Thread backing up regularly, PDL signaled exception: code 1, msg write failure

Clovertech Forums Cloverleaf Thread backing up regularly, PDL signaled exception: code 1, msg write failure

  • Creator
    Topic
  • #120150
    Joe Baranski
    Participant

      When working with a vendor on a high-volume outbound interface which keeps going down their system is saying Cloverleaf is closing the connection.  Looking at our logs the times correlate with the following errors…

      [pdl :PDL :ERR /0:mt_vitals_oru_ob:01/12/2023 23:08:53] write timeout expired
      [pdl :PDL :ERR /0:mt_vitals_oru_ob:01/12/2023 23:08:53] PDL signaled exception: code 1, msg write failure

      Searching these forums I did find a spattering of 8+ year old threads on a similar trail but there were no solutions included.  Because of the high volume we had turned off waiting/processing of ACKs to see if that’d help, but to no avail.

      Cloverleaf: 19.1.2.1P

      AIX: 7.1

    Viewing 9 reply threads
    • Author
      Replies
      • #120151
        Jim Kosloskey
        Participant

          Just looking at those log entries I would hazard a guess that the issue is with the receiving system. PDL’s write to that port has timed out. I would ask the receiving system to give me more detail (perhaps from one of their logs). You could also deploy a sniffer, if your organization has one, for more specifics.

          My guess is the receiving system is late in replying at the IP level. If that is the case, they will need to investigate their side for more detail.

          These are just guesses – I could be way off base.

           

          email: jim.kosloskey@jim-kosloskey.com 29+ years Cloverleaf, 59 years IT - old fart.

        • #120152
          Joe Baranski
          Participant

            Thanks for the quick reply!

            I’m checking with our network team on the sniffer.  And the receiving system did send basic log info; for the error above the correlating error is “01/12/23 2308 Connection Closed by Remote Host.”  This has just been an ongoing problem which can result is significant downtimes.

          • #120153
            Jim Kosloskey
            Participant

              Are you going through a VPN?

              email: jim.kosloskey@jim-kosloskey.com 29+ years Cloverleaf, 59 years IT - old fart.

            • #120154
              Joe Baranski
              Participant

                Nope, inhouse server to inhouse server.

              • #120156
                Paul Stein
                Participant

                  Have you tried using the native TCP/IP protocol driver and using the encapsulated mode of just ‘mllp’?

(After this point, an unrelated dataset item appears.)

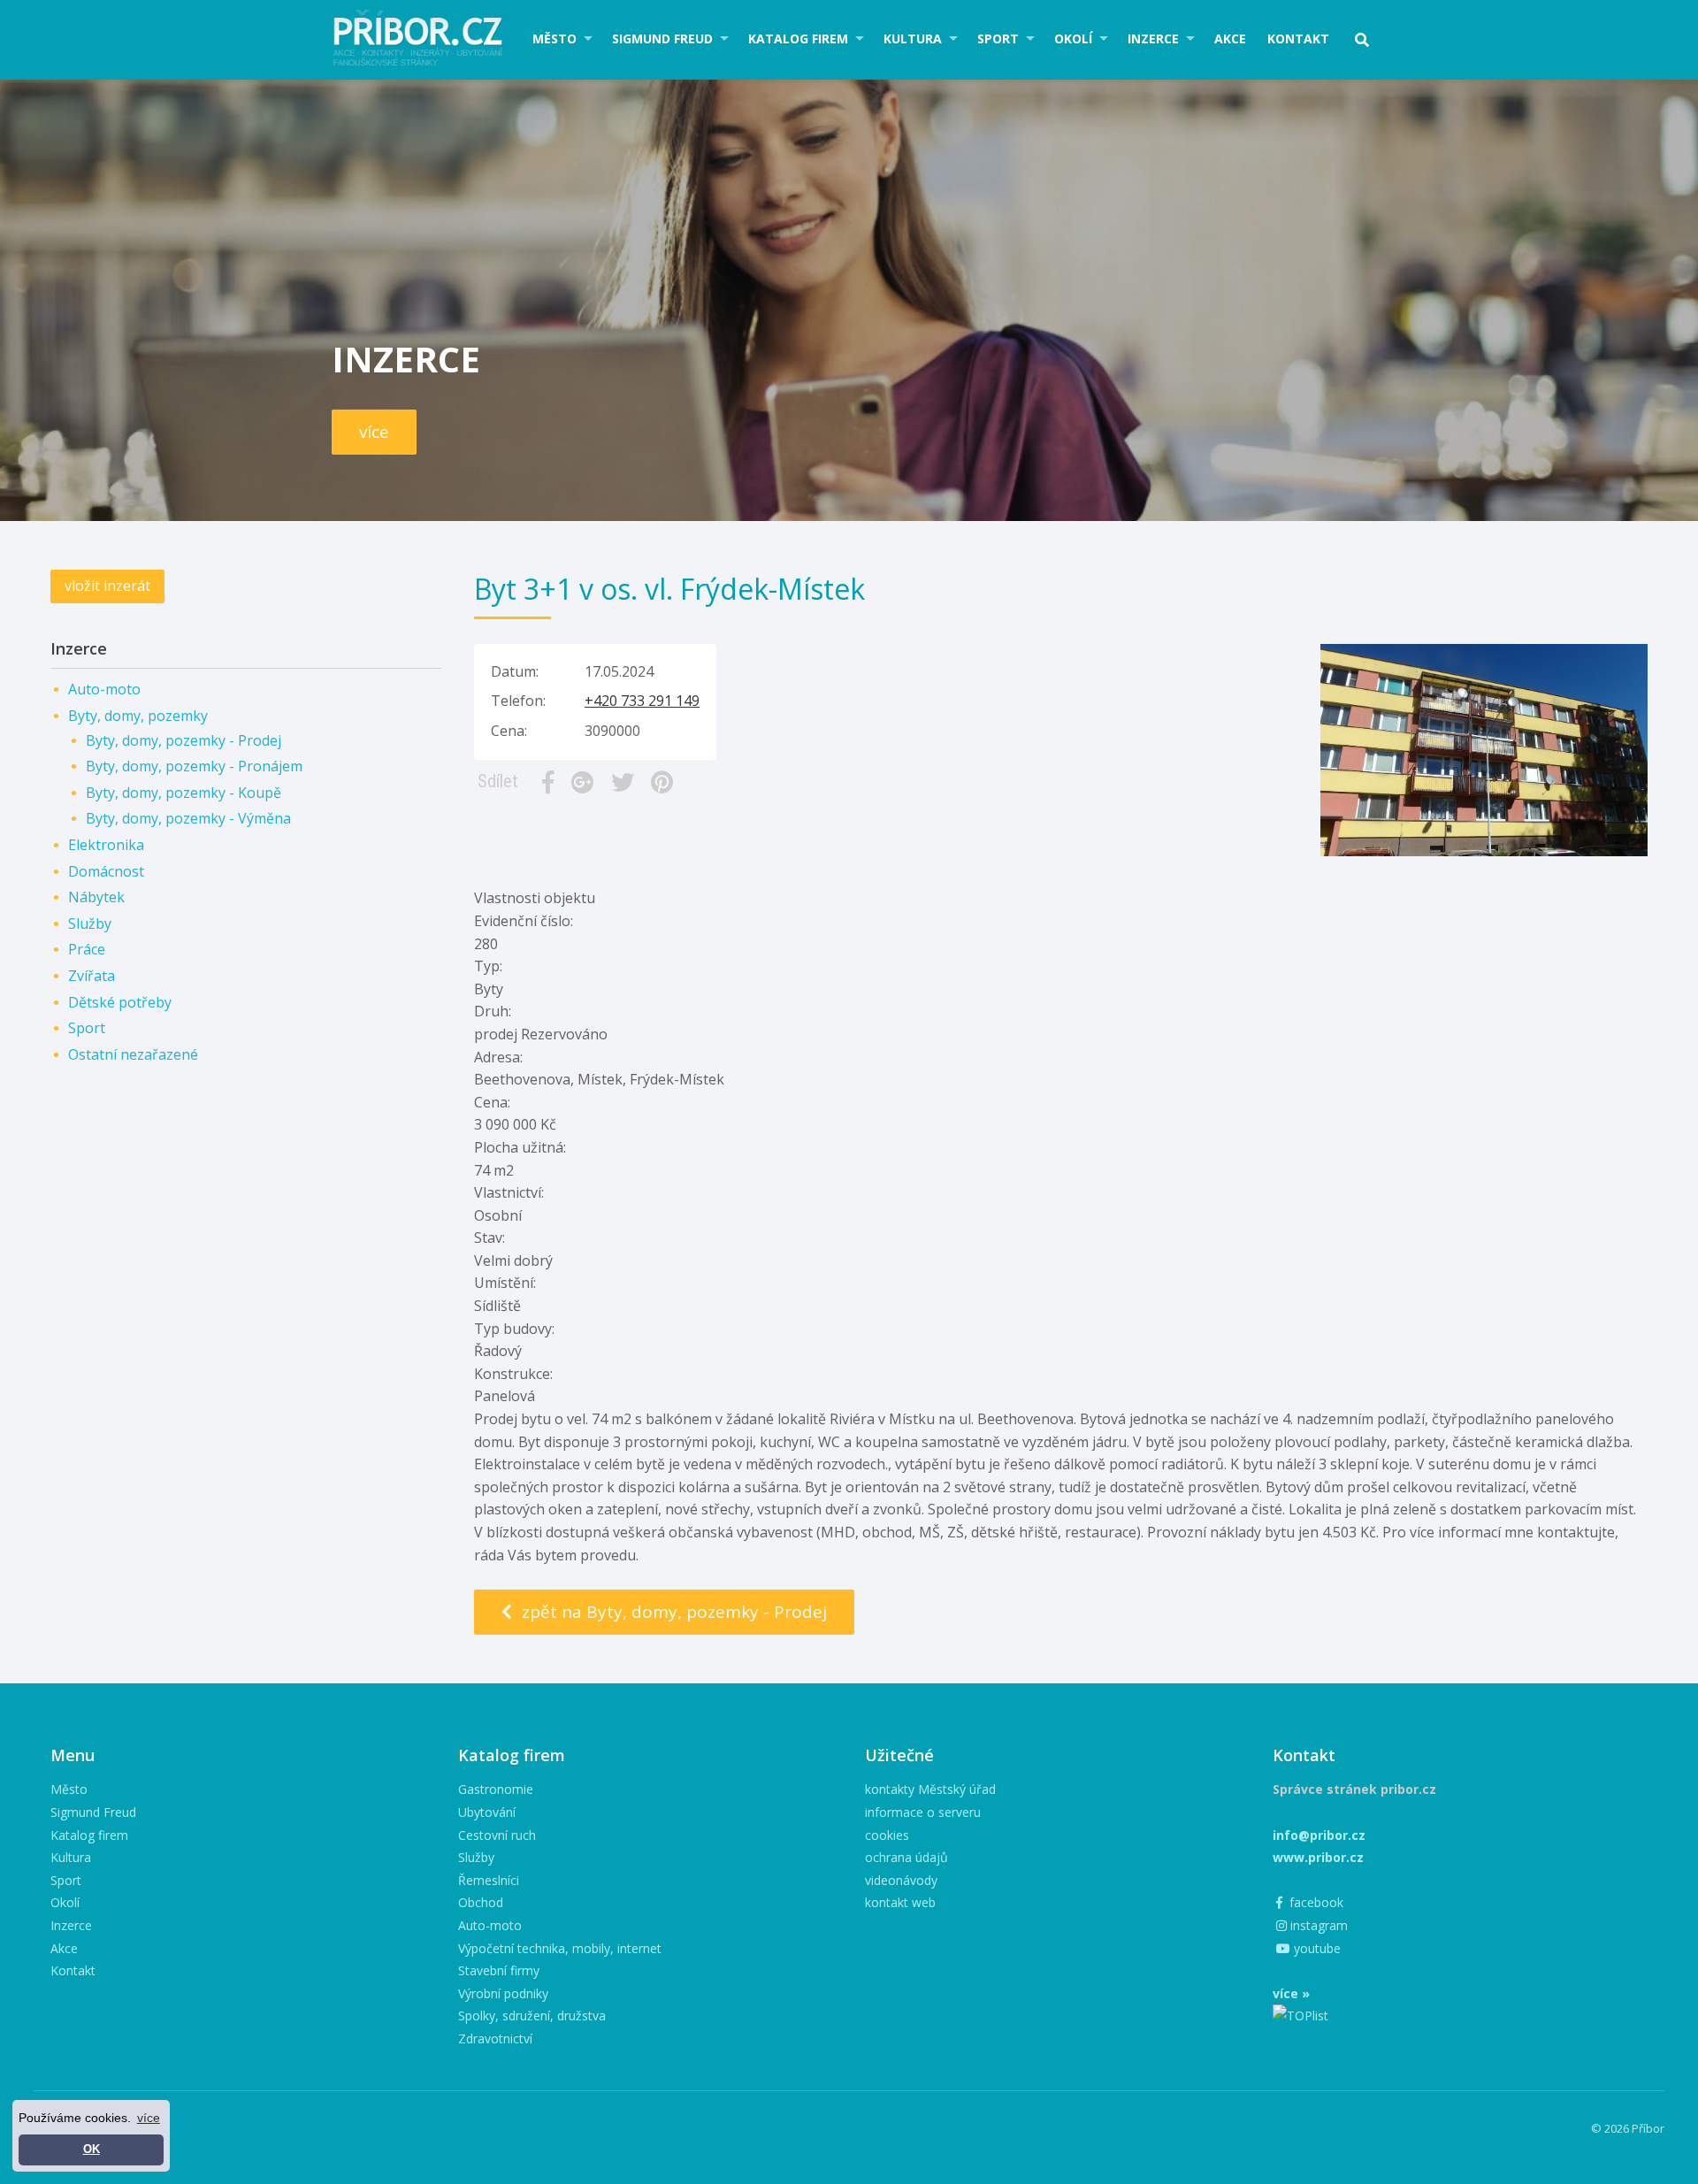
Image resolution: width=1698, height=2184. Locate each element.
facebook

                  Also curious since I see write timeouts, if you need to increase your encapsulation timeout. This sometimes happens to me when sending large base64 encoded PDFs. If you have a large file to write and you hit your encapsulation timeout, the connection will be reset and the message will try to send again, over and over if you reply handling on.

                • #120161
                  Jim Kosloskey
                  Participant

                    Joe – be sure to let us know what you determine. But Paul’s suggestion about adjusting the wait time in the PDL (I think that can be set there) is a good one as is the even better suggestion of Paul’s to move away from PDL to TCP/IP MLP if you can. I don’t think PDL will ever be enhanced in a future release and there might come a time when it is deprecated.

                    email: jim.kosloskey@jim-kosloskey.com 29+ years Cloverleaf, 59 years IT - old fart.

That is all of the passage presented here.